Required work: Can you lay out every line of the records below as a numbered list, leaving out the blank lines?

- - -

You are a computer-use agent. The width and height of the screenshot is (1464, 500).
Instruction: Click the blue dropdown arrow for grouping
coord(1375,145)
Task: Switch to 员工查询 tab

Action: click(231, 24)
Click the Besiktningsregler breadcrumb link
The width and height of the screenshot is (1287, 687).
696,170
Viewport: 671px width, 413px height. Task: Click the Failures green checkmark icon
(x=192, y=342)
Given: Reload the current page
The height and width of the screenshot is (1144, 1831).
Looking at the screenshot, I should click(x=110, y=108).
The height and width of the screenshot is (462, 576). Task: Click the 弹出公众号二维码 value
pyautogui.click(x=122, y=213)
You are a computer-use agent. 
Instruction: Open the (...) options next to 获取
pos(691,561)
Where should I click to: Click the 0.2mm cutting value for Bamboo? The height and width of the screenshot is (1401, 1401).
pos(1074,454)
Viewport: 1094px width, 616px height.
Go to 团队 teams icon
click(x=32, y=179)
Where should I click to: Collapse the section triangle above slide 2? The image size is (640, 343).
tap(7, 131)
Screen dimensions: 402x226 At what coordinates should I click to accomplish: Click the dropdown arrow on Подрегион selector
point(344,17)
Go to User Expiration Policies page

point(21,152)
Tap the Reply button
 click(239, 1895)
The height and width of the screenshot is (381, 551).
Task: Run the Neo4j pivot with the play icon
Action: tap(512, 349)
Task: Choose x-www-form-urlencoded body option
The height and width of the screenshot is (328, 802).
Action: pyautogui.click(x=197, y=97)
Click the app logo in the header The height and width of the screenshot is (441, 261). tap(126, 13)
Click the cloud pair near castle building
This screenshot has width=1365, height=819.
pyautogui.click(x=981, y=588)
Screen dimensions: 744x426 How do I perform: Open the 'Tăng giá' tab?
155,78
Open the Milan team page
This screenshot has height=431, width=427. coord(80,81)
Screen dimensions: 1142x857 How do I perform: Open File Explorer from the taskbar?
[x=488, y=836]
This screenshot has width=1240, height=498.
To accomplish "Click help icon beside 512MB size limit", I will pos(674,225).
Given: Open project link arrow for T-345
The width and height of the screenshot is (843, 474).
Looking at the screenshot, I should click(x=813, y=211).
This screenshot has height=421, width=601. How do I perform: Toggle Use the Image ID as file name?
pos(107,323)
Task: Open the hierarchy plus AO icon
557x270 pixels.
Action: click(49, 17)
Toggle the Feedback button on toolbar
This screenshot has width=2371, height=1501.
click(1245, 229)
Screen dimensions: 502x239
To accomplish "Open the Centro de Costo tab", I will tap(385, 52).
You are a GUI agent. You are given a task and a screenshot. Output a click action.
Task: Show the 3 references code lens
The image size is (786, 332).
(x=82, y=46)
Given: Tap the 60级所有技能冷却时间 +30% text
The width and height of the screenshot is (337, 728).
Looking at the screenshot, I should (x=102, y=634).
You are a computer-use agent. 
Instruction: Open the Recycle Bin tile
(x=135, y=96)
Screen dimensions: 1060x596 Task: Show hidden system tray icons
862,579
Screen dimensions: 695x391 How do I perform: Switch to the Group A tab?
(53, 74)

- - -

Full answer:
1. You are a computer-use agent. The width and height of the screenshot is (1464, 500).
2. Instruction: Click the blue dropdown arrow for grouping
3. coord(1375,145)
4. Task: Switch to 员工查询 tab
5. Action: click(231, 24)
6. Click the Besiktningsregler breadcrumb link
7. The width and height of the screenshot is (1287, 687).
8. 696,170
9. Viewport: 671px width, 413px height. Task: Click the Failures green checkmark icon
10. (x=192, y=342)
11. Given: Reload the current page
12. The height and width of the screenshot is (1144, 1831).
13. Looking at the screenshot, I should click(x=110, y=108).
14. The height and width of the screenshot is (462, 576). Task: Click the 弹出公众号二维码 value
15. pyautogui.click(x=122, y=213)
16. You are a computer-use agent. 
17. Instruction: Open the (...) options next to 获取
18. pos(691,561)
19. Where should I click to: Click the 0.2mm cutting value for Bamboo? The height and width of the screenshot is (1401, 1401).
20. pos(1074,454)
21. Viewport: 1094px width, 616px height.
22. Go to 团队 teams icon
23. click(x=32, y=179)
24. Where should I click to: Collapse the section triangle above slide 2? The image size is (640, 343).
25. tap(7, 131)
26. Screen dimensions: 402x226 At what coordinates should I click to accomplish: Click the dropdown arrow on Подрегион selector
27. point(344,17)
28. Go to User Expiration Policies page
29. point(21,152)
30. Tap the Reply button
31.  click(239, 1895)
32. The height and width of the screenshot is (381, 551).
33. Task: Run the Neo4j pivot with the play icon
34. Action: tap(512, 349)
35. Task: Choose x-www-form-urlencoded body option
36. The height and width of the screenshot is (328, 802).
37. Action: pyautogui.click(x=197, y=97)
38. Click the app logo in the header The height and width of the screenshot is (441, 261). tap(126, 13)
39. Click the cloud pair near castle building
40. This screenshot has width=1365, height=819.
41. pyautogui.click(x=981, y=588)
42. Screen dimensions: 744x426 How do I perform: Open the 'Tăng giá' tab?
43. 155,78
44. Open the Milan team page
45. This screenshot has height=431, width=427. coord(80,81)
46. Screen dimensions: 1142x857 How do I perform: Open File Explorer from the taskbar?
47. [x=488, y=836]
48. This screenshot has width=1240, height=498.
49. To accomplish "Click help icon beside 512MB size limit", I will pos(674,225).
50. Given: Open project link arrow for T-345
51. The width and height of the screenshot is (843, 474).
52. Looking at the screenshot, I should click(x=813, y=211).
53. This screenshot has height=421, width=601. How do I perform: Toggle Use the Image ID as file name?
54. pos(107,323)
55. Task: Open the hierarchy plus AO icon
56. 557x270 pixels.
57. Action: click(49, 17)
58. Toggle the Feedback button on toolbar
59. This screenshot has width=2371, height=1501.
60. click(1245, 229)
61. Screen dimensions: 502x239
62. To accomplish "Open the Centro de Costo tab", I will tap(385, 52).
63. You are a GUI agent. You are given a task and a screenshot. Output a click action.
64. Task: Show the 3 references code lens
65. The image size is (786, 332).
66. (x=82, y=46)
67. Given: Tap the 60级所有技能冷却时间 +30% text
68. The width and height of the screenshot is (337, 728).
69. Looking at the screenshot, I should (x=102, y=634).
70. You are a computer-use agent. 
71. Instruction: Open the Recycle Bin tile
72. (x=135, y=96)
73. Screen dimensions: 1060x596 Task: Show hidden system tray icons
74. 862,579
75. Screen dimensions: 695x391 How do I perform: Switch to the Group A tab?
76. (53, 74)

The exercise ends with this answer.